Portuguese colonial company in West Africa

The Company of Cacheu and Rivers and Commerce of Guinea (Portuguese: Companhia de Cacheu, rios e comércio da Guiné) was a Portuguese colonial company. It succeeded the Guinea Coast Company and was intended to promote trade in manufactured fabrics, ivory, and slaves in the Guinea region of West Africa.

== History ==
Plans for Portugal to set up a new monopolized company has been proposed by Duarte Nunez in 1654 and Manuel de Costa Pessoa in 1671. In 1664 an attempt was made to create a company to trade at Palmarin, but it was unsuccessful. After years of bureaucratic debates, the Portuguese monarchy established the Company of Cacheu and Rivers and Commerce of Guinea in 1675. Its privileges were confirmed on May 19, 1676 by Prince Regent Peter II, namely the right to trade slaves and other products off the coast of Guinea and the Cape Verde islands, as well as exporting said products to the Americas. However, 1/3rd of the company's ships were reserved for Cape Verde residents who could have their own products shipped within the scope of a guaranteed right to free trade in the area. The Cape Verde residents had a large degree of autonomy, with the only exception of being prohibited to deal with foreigners. Such amends to the company's regulations were mainly the doing of Cape Verde governor at the time, João Cardoso Pissaro.

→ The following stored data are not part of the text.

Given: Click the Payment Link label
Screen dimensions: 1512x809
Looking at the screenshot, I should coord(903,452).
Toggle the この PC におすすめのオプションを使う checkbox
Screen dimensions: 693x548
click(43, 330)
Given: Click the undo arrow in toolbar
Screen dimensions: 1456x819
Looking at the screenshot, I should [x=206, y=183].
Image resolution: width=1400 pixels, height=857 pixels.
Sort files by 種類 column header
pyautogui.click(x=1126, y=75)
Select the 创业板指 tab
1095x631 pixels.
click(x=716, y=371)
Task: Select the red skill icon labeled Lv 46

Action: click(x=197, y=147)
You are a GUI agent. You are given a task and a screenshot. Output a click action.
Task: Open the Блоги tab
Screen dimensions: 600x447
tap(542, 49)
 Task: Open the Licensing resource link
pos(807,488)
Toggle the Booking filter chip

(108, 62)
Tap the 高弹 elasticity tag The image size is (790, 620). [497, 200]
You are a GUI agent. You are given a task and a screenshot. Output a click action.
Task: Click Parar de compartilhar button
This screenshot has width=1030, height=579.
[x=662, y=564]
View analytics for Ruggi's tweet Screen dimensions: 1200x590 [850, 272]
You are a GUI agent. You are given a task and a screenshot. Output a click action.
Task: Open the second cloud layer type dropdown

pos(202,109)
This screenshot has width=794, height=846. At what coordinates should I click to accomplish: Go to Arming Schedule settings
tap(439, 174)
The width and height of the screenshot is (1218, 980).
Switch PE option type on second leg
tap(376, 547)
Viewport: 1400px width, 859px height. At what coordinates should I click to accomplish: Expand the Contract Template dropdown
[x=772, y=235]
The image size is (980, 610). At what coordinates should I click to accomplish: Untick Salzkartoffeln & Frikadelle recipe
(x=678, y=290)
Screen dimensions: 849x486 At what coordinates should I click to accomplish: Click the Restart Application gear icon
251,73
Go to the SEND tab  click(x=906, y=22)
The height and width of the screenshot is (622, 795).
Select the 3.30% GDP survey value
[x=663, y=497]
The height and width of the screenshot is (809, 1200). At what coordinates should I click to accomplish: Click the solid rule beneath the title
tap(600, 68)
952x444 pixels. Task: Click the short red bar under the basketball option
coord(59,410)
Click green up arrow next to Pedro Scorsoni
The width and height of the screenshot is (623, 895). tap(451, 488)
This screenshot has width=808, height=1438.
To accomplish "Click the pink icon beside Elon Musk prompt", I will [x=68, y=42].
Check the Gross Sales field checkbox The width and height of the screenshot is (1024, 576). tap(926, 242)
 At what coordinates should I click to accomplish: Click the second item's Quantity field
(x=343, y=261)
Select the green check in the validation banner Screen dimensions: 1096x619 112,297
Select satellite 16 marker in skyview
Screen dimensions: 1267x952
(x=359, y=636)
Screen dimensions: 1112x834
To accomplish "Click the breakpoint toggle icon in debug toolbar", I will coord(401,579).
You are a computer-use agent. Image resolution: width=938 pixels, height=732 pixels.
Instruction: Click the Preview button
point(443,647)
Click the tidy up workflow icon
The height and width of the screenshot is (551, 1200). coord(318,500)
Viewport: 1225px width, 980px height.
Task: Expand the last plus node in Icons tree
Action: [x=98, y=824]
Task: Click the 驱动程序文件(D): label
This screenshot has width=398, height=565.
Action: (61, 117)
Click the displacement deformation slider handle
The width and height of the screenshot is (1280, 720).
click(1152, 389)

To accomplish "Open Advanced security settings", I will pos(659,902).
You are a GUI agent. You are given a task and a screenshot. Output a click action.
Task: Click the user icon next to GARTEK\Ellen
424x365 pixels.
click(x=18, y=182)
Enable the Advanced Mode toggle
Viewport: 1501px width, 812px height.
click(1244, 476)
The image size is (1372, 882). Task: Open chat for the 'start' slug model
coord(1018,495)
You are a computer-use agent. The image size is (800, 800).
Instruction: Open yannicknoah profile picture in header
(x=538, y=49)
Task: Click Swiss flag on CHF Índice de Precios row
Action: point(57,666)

The company's first captain-major, Antonio de Barros Bezerra, served for four years before being arrested for corruption and illegal trade with foreign ships, but was acquitted. Although it served as a prominent middleman in coastal trade, the company was never able to establish the true monopoly that it and the Portuguese Conselho Ultramarino had envisioned upon its creation, and it ceased activities in 1682, being succeeded by the Cacheu and Cape Verde Company from 1690 onwards.